This will be a short post (unless I get longwinded). I didn’t intend to write today after I wrote a Memorial Day piece earlier this week, but I mentioned in that article that I was reading “We Were Soldiers Once… and Young,” the inspiration for the movie “We Were Soldiers.” I haven’t quite finished the book, but there were a few stories there that seemed appropriate to pass along on Memorial Day.
In several cases, the stories of American survivors of the North Vietnamese ambush of the second battalion of the Seventh Cavalry in Vietnam’s Ia Drang in 1965 seem too farfetched to be real. For example, Specialist Jack Smith was wounded and then played dead as the NVA advanced. A North Vietnamese machine gunner used what he thought was Smith’s dead body as a sandbag for cover. Smith was left with the unenvious choice of getting up and being shot by the NVA or staying still while his own comrades shot at the NVA soldier hiding behind him. Ultimately, the NVA soldier was killed but Smith survived.
Another American survivor, Sergeant James Mullartey, also played dead after being wounded. As the NVA walked the battlefield, executing American survivors, one of the Vietnamese stuck a pistol into Mullartey’s mouth and fired. The bullet exited Mullartey’s throat and knocked him unconscious but failed to kill him. When he awoke, he crawled through the jungle to American lines.

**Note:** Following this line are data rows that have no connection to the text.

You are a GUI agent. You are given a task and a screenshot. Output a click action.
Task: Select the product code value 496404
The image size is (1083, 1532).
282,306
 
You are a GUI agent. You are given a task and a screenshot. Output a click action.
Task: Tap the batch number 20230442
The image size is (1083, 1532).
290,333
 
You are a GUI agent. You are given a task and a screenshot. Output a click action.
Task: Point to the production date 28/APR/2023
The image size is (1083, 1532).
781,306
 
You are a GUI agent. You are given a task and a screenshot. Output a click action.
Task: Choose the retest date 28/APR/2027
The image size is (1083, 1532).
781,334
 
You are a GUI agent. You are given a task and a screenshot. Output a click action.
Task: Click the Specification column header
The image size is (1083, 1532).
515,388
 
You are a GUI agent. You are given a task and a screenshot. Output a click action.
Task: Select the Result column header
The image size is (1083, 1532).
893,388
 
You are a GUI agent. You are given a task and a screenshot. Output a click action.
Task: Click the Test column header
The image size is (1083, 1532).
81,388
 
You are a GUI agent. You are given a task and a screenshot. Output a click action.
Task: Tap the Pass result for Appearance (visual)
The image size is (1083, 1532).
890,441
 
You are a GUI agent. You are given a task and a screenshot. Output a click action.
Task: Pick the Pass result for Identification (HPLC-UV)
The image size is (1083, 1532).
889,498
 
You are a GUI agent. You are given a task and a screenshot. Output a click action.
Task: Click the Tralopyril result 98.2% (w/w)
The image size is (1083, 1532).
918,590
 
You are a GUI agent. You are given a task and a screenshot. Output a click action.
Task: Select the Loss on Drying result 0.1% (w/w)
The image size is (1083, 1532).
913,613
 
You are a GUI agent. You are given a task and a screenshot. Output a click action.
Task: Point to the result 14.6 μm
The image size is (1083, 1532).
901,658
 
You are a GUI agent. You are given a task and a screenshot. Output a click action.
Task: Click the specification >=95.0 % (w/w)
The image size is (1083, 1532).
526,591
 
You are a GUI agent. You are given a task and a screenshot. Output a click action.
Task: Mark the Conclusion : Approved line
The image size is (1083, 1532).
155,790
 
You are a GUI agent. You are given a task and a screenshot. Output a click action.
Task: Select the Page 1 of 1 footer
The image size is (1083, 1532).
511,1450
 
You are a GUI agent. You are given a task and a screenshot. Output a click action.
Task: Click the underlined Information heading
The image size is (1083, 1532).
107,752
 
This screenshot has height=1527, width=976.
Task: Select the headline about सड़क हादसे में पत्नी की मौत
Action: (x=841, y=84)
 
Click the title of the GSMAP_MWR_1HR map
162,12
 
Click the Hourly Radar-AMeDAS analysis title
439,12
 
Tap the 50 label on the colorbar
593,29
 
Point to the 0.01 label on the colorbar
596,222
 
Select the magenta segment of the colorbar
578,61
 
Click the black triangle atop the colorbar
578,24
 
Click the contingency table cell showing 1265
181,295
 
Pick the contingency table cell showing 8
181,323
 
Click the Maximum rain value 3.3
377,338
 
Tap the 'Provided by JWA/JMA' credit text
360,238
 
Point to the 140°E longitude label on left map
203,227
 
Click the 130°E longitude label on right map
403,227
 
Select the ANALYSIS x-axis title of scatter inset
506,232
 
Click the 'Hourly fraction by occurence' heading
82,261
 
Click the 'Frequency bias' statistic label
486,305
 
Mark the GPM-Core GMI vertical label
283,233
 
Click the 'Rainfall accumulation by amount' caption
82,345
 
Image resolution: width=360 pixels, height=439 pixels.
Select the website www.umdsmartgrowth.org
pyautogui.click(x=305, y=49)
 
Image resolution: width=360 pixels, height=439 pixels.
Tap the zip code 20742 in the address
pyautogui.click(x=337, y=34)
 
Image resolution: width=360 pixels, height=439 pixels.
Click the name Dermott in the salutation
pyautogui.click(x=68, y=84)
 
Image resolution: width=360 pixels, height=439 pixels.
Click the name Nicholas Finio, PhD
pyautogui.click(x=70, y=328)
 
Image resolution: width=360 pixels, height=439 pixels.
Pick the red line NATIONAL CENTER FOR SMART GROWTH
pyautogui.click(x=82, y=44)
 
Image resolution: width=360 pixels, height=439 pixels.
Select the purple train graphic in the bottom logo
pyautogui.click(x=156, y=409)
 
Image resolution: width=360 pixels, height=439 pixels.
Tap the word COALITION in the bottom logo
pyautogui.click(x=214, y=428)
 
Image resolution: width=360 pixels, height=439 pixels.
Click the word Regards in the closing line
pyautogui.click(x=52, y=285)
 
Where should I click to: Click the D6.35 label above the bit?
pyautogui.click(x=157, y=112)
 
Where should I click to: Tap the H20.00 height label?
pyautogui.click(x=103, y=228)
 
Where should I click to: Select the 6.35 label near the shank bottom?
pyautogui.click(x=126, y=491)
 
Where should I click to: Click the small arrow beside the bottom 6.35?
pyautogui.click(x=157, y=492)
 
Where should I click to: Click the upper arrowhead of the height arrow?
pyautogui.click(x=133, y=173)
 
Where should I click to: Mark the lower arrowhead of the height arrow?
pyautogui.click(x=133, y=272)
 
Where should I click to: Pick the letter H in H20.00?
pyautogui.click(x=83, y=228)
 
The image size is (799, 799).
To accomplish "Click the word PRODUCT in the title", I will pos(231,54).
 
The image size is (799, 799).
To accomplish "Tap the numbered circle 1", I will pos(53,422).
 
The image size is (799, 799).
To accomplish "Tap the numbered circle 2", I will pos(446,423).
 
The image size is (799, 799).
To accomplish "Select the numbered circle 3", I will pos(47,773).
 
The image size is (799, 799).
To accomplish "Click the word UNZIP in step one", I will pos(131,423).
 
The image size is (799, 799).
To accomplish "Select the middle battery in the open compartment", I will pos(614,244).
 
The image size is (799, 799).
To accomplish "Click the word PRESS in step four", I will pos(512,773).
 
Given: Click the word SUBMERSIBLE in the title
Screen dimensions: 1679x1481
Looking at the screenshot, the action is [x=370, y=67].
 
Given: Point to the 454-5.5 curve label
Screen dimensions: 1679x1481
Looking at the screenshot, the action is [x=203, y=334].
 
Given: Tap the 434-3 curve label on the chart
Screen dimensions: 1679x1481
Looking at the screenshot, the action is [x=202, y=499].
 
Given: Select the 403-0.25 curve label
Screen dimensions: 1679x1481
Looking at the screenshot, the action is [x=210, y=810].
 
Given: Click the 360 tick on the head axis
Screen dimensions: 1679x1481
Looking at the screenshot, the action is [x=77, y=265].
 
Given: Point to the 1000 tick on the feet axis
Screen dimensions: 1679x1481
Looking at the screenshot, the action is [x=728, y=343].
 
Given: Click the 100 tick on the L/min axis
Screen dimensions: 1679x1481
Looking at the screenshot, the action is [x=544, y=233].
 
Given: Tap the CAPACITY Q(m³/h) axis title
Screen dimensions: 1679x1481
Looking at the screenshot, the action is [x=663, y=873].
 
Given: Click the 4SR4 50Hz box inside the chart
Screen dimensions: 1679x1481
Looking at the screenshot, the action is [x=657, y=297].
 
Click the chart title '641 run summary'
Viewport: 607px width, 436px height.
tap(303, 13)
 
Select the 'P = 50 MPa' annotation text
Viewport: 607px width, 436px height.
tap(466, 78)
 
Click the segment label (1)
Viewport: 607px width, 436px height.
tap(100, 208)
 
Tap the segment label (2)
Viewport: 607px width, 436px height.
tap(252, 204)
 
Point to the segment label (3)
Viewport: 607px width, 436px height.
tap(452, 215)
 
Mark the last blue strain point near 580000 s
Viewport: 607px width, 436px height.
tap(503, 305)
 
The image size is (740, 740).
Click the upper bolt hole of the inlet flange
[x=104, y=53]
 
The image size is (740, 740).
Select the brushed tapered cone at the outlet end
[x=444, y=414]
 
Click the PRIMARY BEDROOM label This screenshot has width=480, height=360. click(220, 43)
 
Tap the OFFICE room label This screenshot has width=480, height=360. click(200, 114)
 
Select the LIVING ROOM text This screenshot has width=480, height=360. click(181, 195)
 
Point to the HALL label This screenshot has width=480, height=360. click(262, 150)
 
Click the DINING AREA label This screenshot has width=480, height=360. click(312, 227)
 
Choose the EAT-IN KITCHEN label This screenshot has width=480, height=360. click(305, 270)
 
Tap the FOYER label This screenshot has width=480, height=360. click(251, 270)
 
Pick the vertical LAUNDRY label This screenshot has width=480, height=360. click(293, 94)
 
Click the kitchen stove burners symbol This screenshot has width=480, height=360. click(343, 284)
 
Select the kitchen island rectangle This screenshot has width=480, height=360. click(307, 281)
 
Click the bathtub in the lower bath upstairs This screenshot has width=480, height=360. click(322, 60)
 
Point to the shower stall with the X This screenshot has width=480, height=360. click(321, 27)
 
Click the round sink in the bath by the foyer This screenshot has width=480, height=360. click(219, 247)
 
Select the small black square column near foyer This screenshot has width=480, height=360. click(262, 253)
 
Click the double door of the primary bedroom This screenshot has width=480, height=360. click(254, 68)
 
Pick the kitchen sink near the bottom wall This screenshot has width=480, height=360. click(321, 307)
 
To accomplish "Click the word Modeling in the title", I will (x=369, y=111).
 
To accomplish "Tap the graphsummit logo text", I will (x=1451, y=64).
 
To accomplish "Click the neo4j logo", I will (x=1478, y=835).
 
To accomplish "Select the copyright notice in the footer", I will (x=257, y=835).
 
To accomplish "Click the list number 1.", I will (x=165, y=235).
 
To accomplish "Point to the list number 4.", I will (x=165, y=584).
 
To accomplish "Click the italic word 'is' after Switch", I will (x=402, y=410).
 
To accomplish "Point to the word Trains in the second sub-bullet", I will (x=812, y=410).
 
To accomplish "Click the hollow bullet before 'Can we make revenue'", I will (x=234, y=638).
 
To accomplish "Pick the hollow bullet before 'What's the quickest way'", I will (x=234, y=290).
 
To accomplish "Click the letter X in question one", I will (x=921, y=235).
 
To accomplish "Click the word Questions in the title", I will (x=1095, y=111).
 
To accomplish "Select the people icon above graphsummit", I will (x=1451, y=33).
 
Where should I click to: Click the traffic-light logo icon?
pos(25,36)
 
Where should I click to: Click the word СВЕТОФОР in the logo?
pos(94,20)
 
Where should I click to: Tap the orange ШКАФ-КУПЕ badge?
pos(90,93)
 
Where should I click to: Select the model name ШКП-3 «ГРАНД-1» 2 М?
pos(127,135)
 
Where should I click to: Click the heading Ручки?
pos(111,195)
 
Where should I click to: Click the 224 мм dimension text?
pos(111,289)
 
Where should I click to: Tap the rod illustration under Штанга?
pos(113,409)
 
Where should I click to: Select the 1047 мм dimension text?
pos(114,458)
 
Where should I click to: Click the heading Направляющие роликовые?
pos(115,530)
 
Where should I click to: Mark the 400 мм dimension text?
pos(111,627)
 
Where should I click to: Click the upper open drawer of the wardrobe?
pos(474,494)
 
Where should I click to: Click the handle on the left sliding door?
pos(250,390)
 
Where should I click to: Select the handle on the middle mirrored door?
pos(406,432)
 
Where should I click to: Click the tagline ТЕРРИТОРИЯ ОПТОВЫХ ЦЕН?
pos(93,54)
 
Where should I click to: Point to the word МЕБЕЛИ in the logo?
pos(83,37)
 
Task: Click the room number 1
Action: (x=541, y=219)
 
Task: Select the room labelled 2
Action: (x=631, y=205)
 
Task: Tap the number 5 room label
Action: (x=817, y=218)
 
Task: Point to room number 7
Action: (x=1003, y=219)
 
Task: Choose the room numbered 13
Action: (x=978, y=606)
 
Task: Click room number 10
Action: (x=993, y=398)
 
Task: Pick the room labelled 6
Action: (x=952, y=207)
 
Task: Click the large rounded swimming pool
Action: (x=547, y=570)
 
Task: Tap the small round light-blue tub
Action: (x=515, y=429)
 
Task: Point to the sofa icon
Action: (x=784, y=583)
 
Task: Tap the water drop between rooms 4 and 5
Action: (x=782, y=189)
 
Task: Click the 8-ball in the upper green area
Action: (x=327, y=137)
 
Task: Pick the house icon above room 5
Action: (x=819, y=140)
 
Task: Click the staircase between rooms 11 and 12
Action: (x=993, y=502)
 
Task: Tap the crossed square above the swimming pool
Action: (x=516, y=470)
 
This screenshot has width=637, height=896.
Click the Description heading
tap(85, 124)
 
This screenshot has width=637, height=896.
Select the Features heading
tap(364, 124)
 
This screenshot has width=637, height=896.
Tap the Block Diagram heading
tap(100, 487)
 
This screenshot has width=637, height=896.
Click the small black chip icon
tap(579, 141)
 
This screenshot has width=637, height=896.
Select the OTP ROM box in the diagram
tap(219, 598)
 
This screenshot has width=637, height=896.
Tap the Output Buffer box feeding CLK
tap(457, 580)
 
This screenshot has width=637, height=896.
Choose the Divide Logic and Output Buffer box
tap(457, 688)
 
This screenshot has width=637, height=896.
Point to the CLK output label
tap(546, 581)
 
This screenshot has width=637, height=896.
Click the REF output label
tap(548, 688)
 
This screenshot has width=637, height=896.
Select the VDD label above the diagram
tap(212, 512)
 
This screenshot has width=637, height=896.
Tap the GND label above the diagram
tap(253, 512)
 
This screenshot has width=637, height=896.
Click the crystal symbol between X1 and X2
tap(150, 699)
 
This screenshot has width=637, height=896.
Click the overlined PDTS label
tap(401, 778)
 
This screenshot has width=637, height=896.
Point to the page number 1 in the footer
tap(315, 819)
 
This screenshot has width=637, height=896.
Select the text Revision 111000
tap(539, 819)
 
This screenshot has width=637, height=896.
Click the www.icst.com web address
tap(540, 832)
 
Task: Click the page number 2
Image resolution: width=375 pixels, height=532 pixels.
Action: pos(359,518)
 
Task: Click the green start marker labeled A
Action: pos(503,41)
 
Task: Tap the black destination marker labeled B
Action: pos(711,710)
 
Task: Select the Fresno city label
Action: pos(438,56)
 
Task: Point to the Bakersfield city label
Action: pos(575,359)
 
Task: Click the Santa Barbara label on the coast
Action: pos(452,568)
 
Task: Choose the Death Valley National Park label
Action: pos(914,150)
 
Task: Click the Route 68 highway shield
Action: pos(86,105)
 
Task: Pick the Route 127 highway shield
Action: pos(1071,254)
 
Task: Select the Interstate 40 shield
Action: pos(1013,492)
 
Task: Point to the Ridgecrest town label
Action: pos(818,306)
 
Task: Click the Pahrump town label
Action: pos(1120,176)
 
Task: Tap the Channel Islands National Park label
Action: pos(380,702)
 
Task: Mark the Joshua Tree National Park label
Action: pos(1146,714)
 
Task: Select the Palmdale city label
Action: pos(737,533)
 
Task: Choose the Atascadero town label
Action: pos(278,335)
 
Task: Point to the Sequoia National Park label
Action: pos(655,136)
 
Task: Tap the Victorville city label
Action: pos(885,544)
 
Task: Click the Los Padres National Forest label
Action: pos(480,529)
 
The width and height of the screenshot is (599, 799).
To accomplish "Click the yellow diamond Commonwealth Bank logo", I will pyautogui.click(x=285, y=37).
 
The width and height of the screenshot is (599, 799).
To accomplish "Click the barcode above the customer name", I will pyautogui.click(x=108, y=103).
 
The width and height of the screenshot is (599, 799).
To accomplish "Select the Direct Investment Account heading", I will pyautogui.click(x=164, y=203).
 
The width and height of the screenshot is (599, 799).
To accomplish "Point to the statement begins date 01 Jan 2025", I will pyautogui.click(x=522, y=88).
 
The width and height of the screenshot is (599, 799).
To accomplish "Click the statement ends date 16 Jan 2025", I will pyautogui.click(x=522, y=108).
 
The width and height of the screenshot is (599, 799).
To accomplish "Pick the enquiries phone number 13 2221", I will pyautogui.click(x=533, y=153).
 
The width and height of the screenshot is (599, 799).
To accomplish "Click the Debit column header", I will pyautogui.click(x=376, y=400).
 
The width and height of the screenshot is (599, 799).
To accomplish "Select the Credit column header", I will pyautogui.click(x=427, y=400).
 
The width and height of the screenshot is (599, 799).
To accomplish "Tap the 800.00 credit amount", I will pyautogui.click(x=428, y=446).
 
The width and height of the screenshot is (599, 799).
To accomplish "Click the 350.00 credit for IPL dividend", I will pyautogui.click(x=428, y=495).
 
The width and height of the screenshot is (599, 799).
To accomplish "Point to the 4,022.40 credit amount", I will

Another survivor, who was not identified in the book, had a similar story. This soldier was wounded in the legs and had been burned by napalm that was dropped on the NVA and Americans alike due to the lack of identifiable lines. The North Vietnamese intended to execute this soldier and fired a pistol point-blank into his eye. The bullet blinded him, but he survived to be evacuated.
You won’t find stories like these in war movies because no one would believe them. They really happened in November 1965, however.
Sadly, many other Americans were not so lucky. Many who initially survived the attack were executed by the NVA on the battlefield. Some American bodies were found with hands tied behind their backs and bullet wounds to the back of the head.
One of the other things that struck me was that at least two of the dead from the Ia Drang battle seem to have been recent immigrants. One of the new widows was a young, “very pregnant” Hispanic woman who was the wife of a trooper of the first battalion. The woman and her husband are not mentioned by name, but the implication is that they were recent immigrants because the soldier’s wife could not speak or read English.
Another immigrant who is mentioned by name is Sergeant Lloyd Joel Monsewicz, who brought his family to the US from France about five years before he shipped out to Vietnam. Monsewicz’s wife was still learning English when he died in Ia Drang.
Immigrant soldiers are a relatively unknown part of American history, but no small number of American soldiers who have fought and sometimes died for the United States were not Americans at all. For example, Revolutionary War heroes such as the Marquis de Lafayette and Baron von Steuben immigrated to aid the colonial army and Irish immigrants were commonly recruited into the Union army during the Civil War. Mexican immigrants were part of US military ranks in both WWII and the War on Terror. The AP reports that about 38,000 noncitizen soldiers were in the US military at the time of the US invasion of Iraq. One of these, Marine Lance Cpl. Jose Gutierrez, 22, was an illegal immigrant from Guatemala and one of the first to die in the Iraq War.
You don’t have to be a citizen to love America and to die fighting for the American dream. In my opinion, immigrants who serve honorably in the US military have earned citizenship. Those who die for America deserve to have citizenship extended posthumously, as it was to Lance Cpl. Gutierrez.